Construction of transgenic Bombyx mori that spins the
cocoons containing the functionalized silk fibroin (TiBP-SF).
The QCM analyses indicated that the artificial proteins composed of SF
core motifs and minTBP-1 motif have the abilities to bind to (and detach
from) the titanium surface. To evaluate the effect of the appended
minTBP-1 motif on the nourishing ability of SF for cells, we decided to
construct the large-scale production system for SF-minTBP-1 proteins.
For this experiment, we selected the (Bc3)2T =
[TS[(AGSGSG)3AS]2RKLPDA] as a
core unit. This was because in the QCM experiments,
(Bc3)2T bound in larger quantities and detached faster
(especially in water) than (Bc3)4T, suggesting the
properties of minTBP-1 was more manifested in this formula.
We have already established the transgenic B. mori system, which
has enabled us to prepare large amounts of engineered SF (Asakura et
al., 2014; Iizuka et al., 2013; Kojima et al., 2007; Nagano et al.,
2011; Saotome et al., 2015; Tamura et al., 2000; Yanagisawa et al.,
2007). In this study, a DNA fragment coding
[TS[(AGSGSG)3AS]2RKLPDA]8((Bc3)2T) was inserted into the plasmid pHC-EGFR(Kojima
et al., 2007) to construct pBac[HC-TiBP-3xP3EGFP] (Figure 1 b),
which was injected into the eggs of the silkworm, and transgenic
silkworms were selected as described previously (Kojima et al., 2007;
Tamura et al., 2000; Yanagisawa et al., 2007). The established
transgenic silkworms spin cocoons that are apparently indistinguishable
from wild-type samples (data not shown). From the cocoons, SF proteins
were prepared following standard procedures described in MATERIALS AND
METHODS, and the obtained fibroin proteins (named TiBP-SF) were analyzed
by SDS-PAGE followed by CBB staining (Figure 3 a). From the TiBP-SF
sample, in addition to SF H-chain and SF L-chain proteins, an additional
protein band was observed that was not detected from the wild-type SF
sample. Western blotting using an anti-His tag antibody confirmed that
the protein was derived from a transgenic gene (Figure 3 b).

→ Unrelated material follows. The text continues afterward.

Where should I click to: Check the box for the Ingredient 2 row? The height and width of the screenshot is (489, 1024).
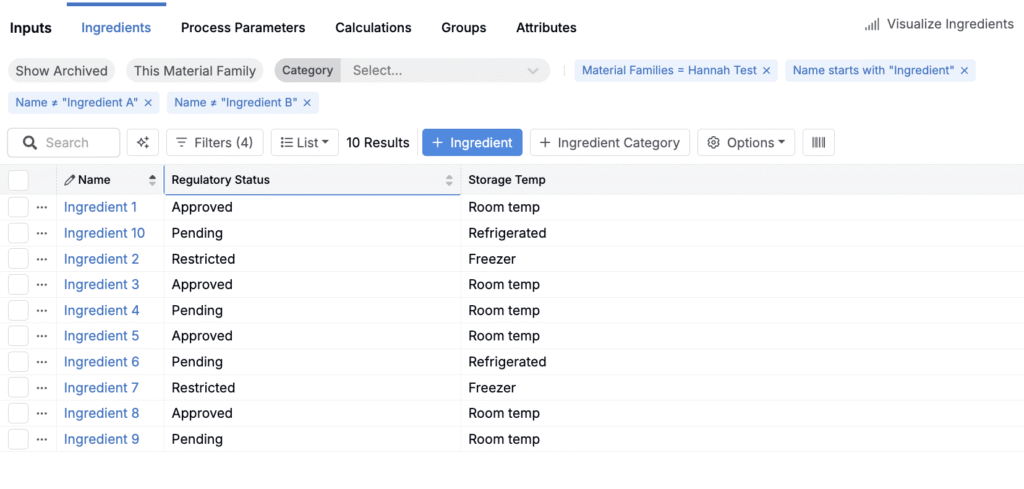[x=18, y=259]
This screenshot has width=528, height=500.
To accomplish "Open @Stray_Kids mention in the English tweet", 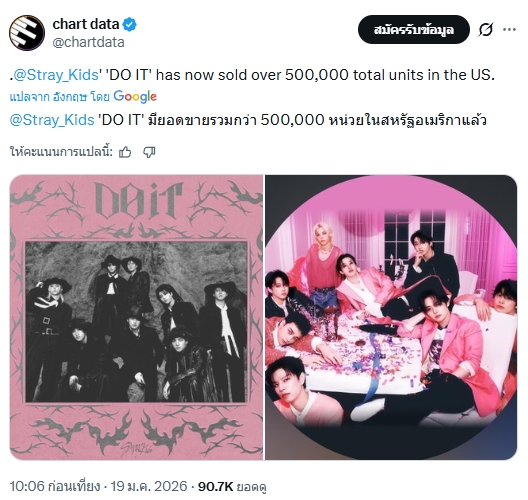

The apparent molecular weight of the appendix protein (75 K) was larger
than that of the estimated molecular weight (52 kD). Similar abnormal
mobilities of the modified SFs in SDS-PAGE have also been reported in
other experiments (Asakura et al., 2014; Iizuka et al., 2013; Kojima et
al., 2007; Saotome et al., 2015; Teule et al., 2012; Yanagisawa et al.,
2007), which may be due to either skewed amino acid compositions of the
proteins or particular secondary structures. Because the ratio of
minTBP-1 motif to SF motif should be extremely small (approximately 0.1
to 0.9 % in a similar system (Yanagisawa et al., 2007)) compared to the
model artificial proteins used in the experiments of Figure 2, we were
interested in the effect of minTBP-1 on the binding ability of SF to
titanium. As shown in Figure 4 a, QCM analyses indicated that TiBP-SF
decreased the amounts of protein absorbed on the titanium sensor, which
agreed well with the results obtained from (Bc3)2T and
(Bc3)4T. This means that with a decreased ratio of
minTBP-1/silk motif, the minTBP-1 motif masks the binding ability of
sill peptide to the material surface. Thus, doping SF with minTBP-1
dramatically changed the binding properties of SF. This notion was
further confirmed by the observation that the Silk model peptide
(AGSGAG)2 was not able to disperse Ti particles in
aqueous solution, whereas Silk-TBP model peptide AGSGAGGRKLPDAGGAGSGAG
can endow the Ti particle with dispersibility similar to the mimTBP-1
peptide (Figure 4 b).